THAT'S LIFE: Chocolate shortage not so sweet

— On a recent visit, my mother casually made an announcement that shook me to my core during dinner at a restaurant.

It was noisy, but I heard her say the words “chocolate shortage.” That’s when the room started spinning a little.

I couldn’t believe that my mother, an admitted chocoholic, could so flippantly throw out this horrible news.

I also couldn’t believe that I hadn’t read it on the FRONT PAGE of any self-respecting newspaper. We have sports scores on Page 1 some days and news about people doing stupid things like ’60s singer Joan Baez falling out of a tree because she wanted to sleep with the birds.

People — did you hear me? We may be facing a chocolate shortage.

I didn’t want to believe it, but I checked the news outlets.

The Nature Conservation Research Council has forecast shortages in cocoa production in Africa, which will lead to an increase in chocolate prices, I read. Apparently, the farmers don’t have enough incentive to replant the cocoa trees. The trees take three years to mature, and the workers get paid about 80 cents a day. Pitiful.

The quote I keep reading is from the founder of the research council, who says, “In 20 years, chocolate will be like caviar. It will become so rare and so expensive that the average Joe just won’t be able to afford it.”

I don’t even know why anyone would compare caviar (blech) to chocolate. That’s apples and oranges, so to speak.

Chocolate is a necessity.
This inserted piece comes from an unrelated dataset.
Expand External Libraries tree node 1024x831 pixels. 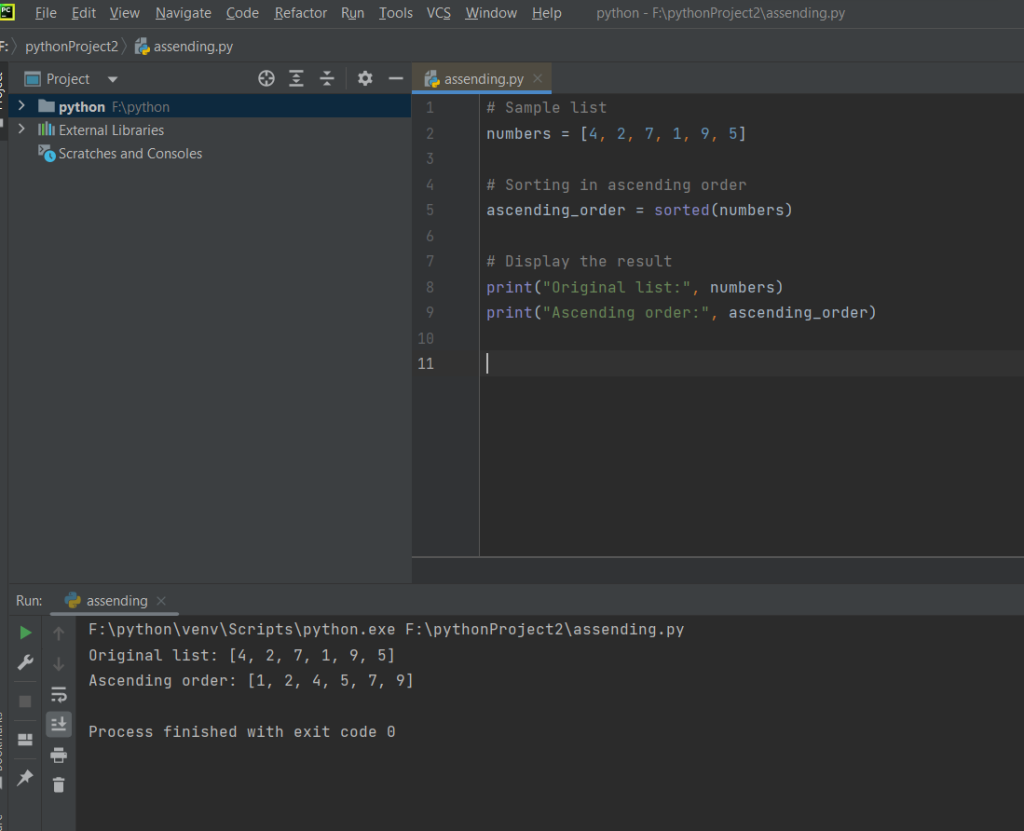22,130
Caviar is a luxury.

Even in our leanest years when I was growing up, we had two things — love and chocolate.

My mother made sure I never went without a Ding Dong. True, I did have a friend who had fun-sized Snickers at her house at all times, but I never felt poor.

Some of my best memories involve chocolate — the bag of chocolate-covered peanuts Mom and I shared after a great shopping trip; my Nano’s chocolate pie that has never had an equal; making no-bake cookies; the heavenly homemade chocolate cake and icing my mother-in-law used to make; watching Willy Wonka and the Chocolate Factory approximately 700 times; eating myself sick every Christmas Eve as I filled the boys’ stockings. Good times.

The funny thing is, I’m allergic to chocolate. When I was tested, as I recall, I had eaten a Twix for breakfast and had a Kit Kat in my purse (in case of emergency) when I got the news.

All it does is give me a headache. It’s worth it.

I also need chocolate for medicinal purposes. I have one or 10 pieces of dark chocolate every day. It’s good for your heart, you know.

Candy barons Mars and Hershey are allegedly working together on a solution. They’d better.

Maybe men can live without chocolate, but most of the women I know, cannot. Not and maintain our sweet disposition when the hormones are raging.

You think we raised Cain over the right to vote, take away our chocolate and you’ll have a fight on your hands like this country has never seen.

I’m taking action. Gold, schmold. I’m buying up all the chocolate bars.